POLL-No peace for emerging market currencies as the mighty US dollar rules
Band Vuyani Ndaba and Vivek Mishra
JOHANNESBURG/BENGALURU, April 8 (Reuters) – Most emerging market currencies will continue to struggle against the mighty dollar in the coming year as the US Federal Reserve finally delivers the expected aggressive policy tightening, according to a Reuters poll of FX strategists.
Central banks in emerging economies have been preparing for this for months by raising their benchmark interest rates. But the actual timing of the Fed making half-point rate hikes and rapidly shrinking the balance sheet still matters.
Minutes from the Fed’s March meeting showed officials generally agreed to trim the central bank’s balance sheet by $95 billion a month, giving a major boost to the already rising greenback.
The latest Reuters poll of more than 50 currency strategists showed nearly all currencies in developing markets will weaken over the next 12 months.
Even currencies that have been driven higher by the ongoing commodity cycle and policy tightening by their respective central banks, such as the Brazilian real BRL= and the South African rand ZAR=D3had to give up about half of those gains in a year.

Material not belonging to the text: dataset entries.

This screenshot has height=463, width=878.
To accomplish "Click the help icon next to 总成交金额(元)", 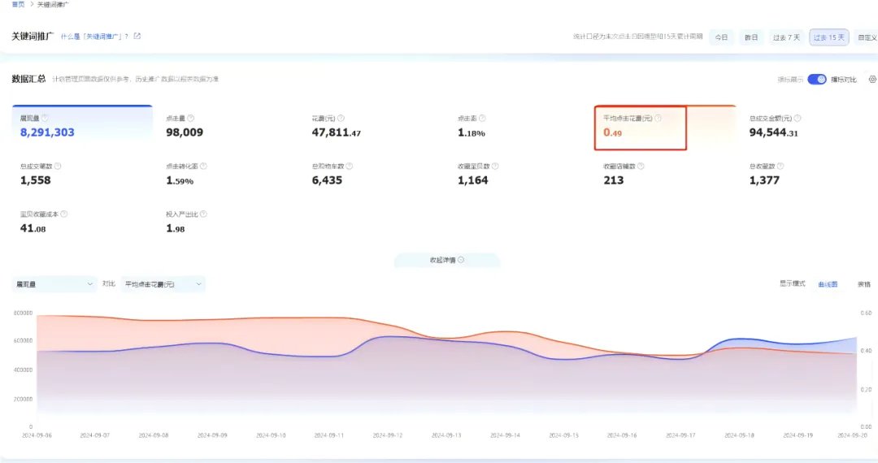I will coord(798,118).
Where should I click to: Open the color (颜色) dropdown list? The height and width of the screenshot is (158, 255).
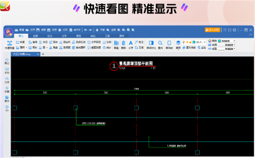(x=227, y=41)
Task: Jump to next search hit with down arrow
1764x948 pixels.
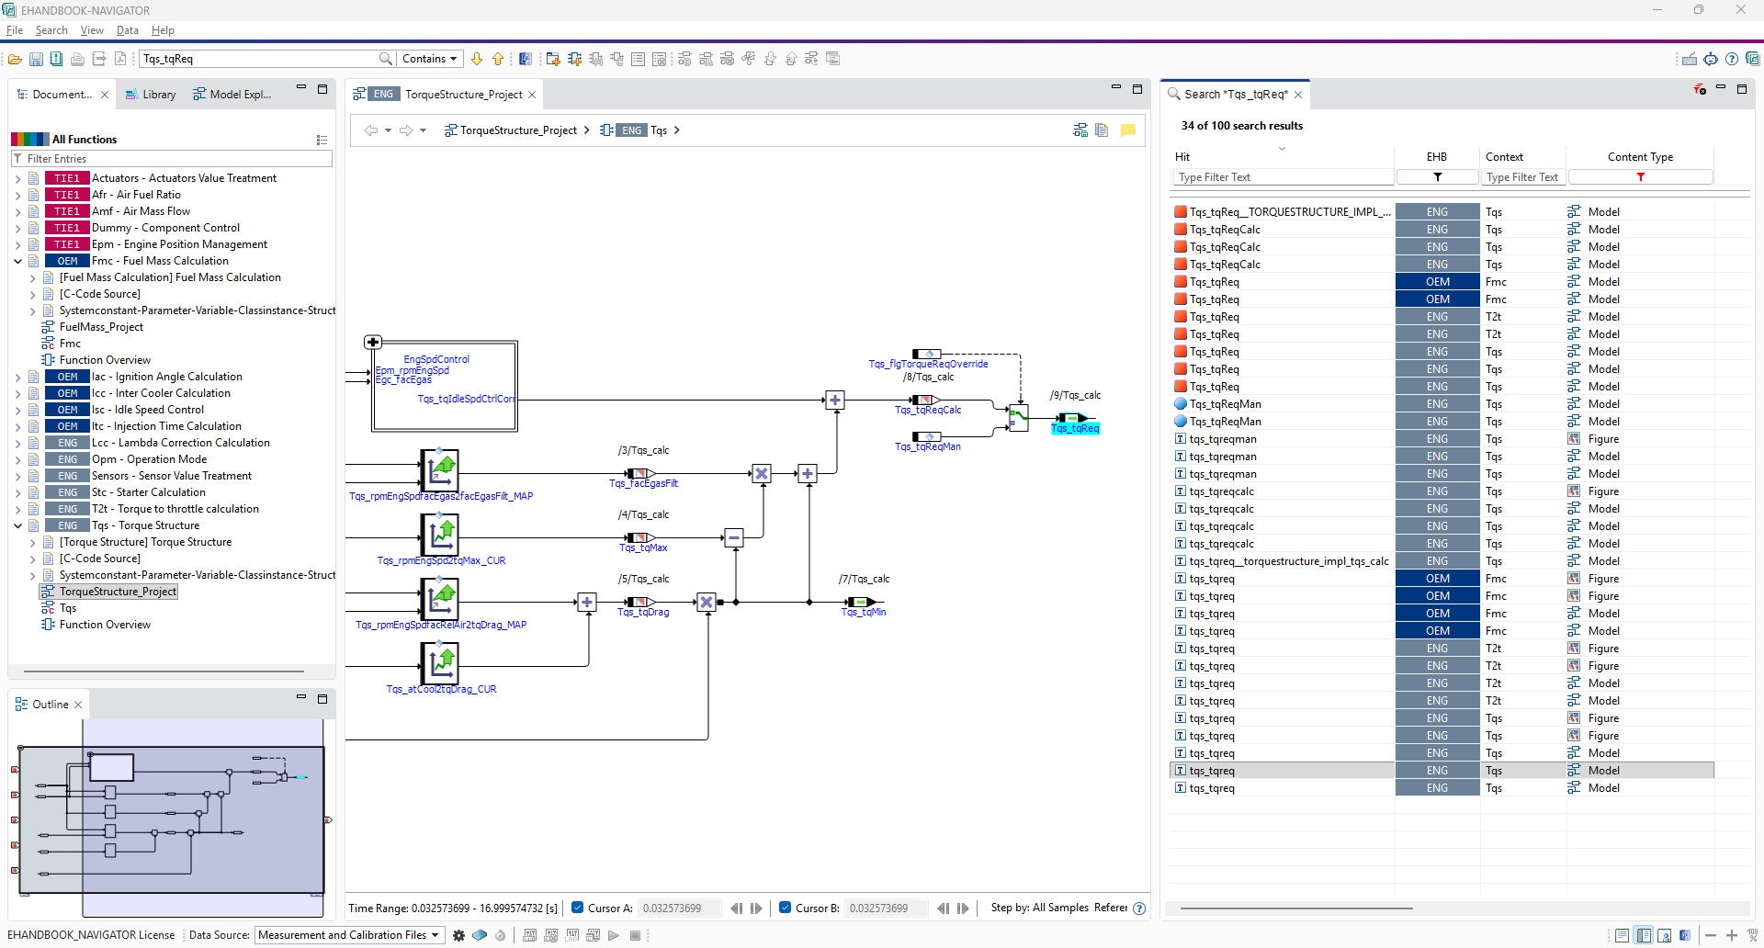Action: 477,59
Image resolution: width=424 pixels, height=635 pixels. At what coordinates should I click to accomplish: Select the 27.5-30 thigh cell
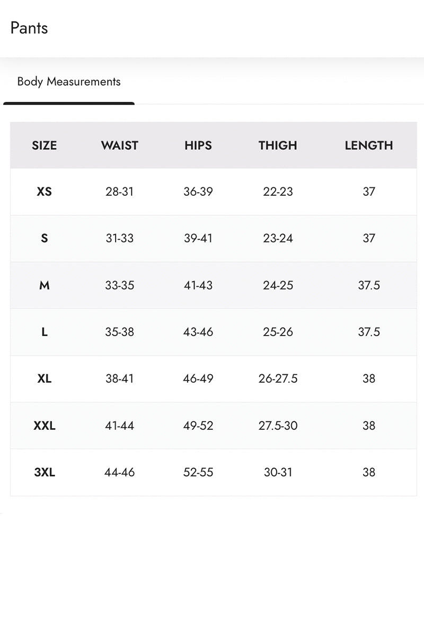pyautogui.click(x=278, y=425)
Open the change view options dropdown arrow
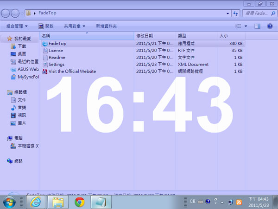The height and width of the screenshot is (209, 278). [246, 26]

These currencies have gained around 18% and 9% respectively so far in 2022.
The Mexican peso – a classic currency hedge of emerging markets – is expected to lose more than three times its gains for this year in 12 months.
“In the face of impending big Fed hikes and rapidly rising US yields, the resilience of EMFX remains somewhat surprising,” noted Paul Meggyesi, head of FX strategy at JPMorgan.
“A particular risk for EMFX is that as the Fed begins to raise rates, a further rise in US yields could be driven primarily more by real yields than break-even inflation.”
Meggyesi added that this has always been negative for emerging market currencies.
While most emerging market currencies managed to escape the onslaught of Fed policy tightening relatively unscathed, the Russian ruble and Turkish lira were notable exceptions.
The rouble, which halved last month to an all-time low of 150 to the dollar after Russia invaded Ukraine, is expected to weaken more than 15% to 94.2 to the dollar in one year against 78.5 currently.
The Russian currency is driven by export-oriented companies selling foreign currency and low activity by importers. But analysts have warned that the ruble’s recent rally will not last.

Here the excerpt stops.